The dissent’s and defendant’s reliance on People v Csikortas (106 AD2d 578) is misplaced. Here, unlike Csikortas, defendant was apprehended in possession of the property stolen from the premises he had entered, and neither he nor Wolfe testified and offered a detailed explanation as to why defendant was on the premises carrying the proceeds of the burglary. Similarly, People v Henderson (41 NY2d 233), an attempted burglary case, also relied upon by both defendant and the dissent, is of no help. There, the defendant was not arrested with any stolen property, and, in contrast to the instant case, testified in his own behalf and gave a plausible explanation for his presence in the area, denying that he was the person who had attempted to enter the premises.
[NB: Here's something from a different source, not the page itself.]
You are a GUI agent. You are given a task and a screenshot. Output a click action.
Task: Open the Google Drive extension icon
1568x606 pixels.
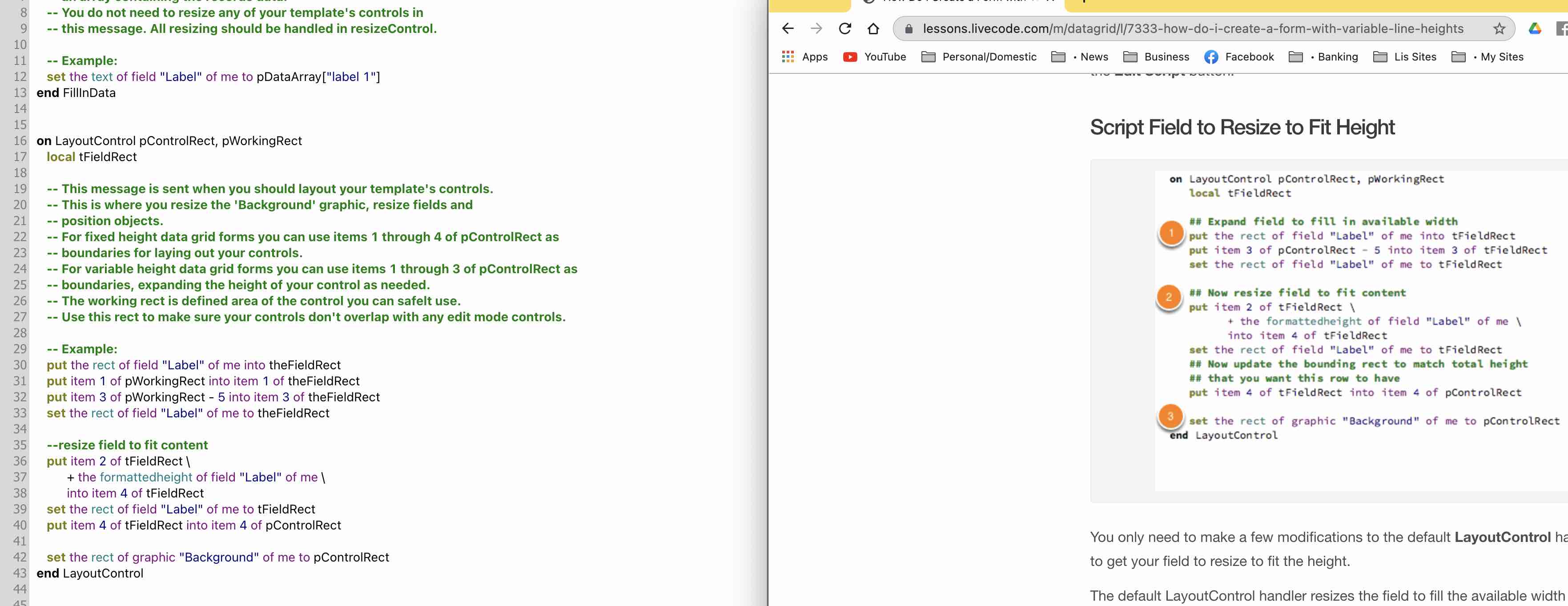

In rejecting defendant’s argument that he was entitled to a charge-down, we are in no way suggesting that defendant should have testified. There is, of course, no such requirement. Our determination is based on the record as we find it.
Nor does People v Gaines (74 NY2d 358), cited by the dissent, in which the Court of Appeals held that the intent to commit a crime must be contemporaneous with the illegal entry, advance defendant’s position. Neither defendant nor the dissent asserts that defendant formed an intent to commit a crime after he entered the restricted area of the building; their position is rather that the element of intent was totally lacking. The People certainly never advanced such a theory.
Since defendant’s argument that the jurors could reasonably find that he committed only a trespass rests on nothing more than baseless conjecture, contradicted by the evidence, the trial court properly refused to submit the lesser included offense.
Accordingly, the judgment of the Supreme Court, New York County (Howard Bell, J.), rendered July 25, 1988, convicting defendant of burglary in the third degree and sentencing him, as a predicate felony offender, to an indeterminate term of imprisonment of from 2Vi to 5 years’ imprisonment, should be affirmed.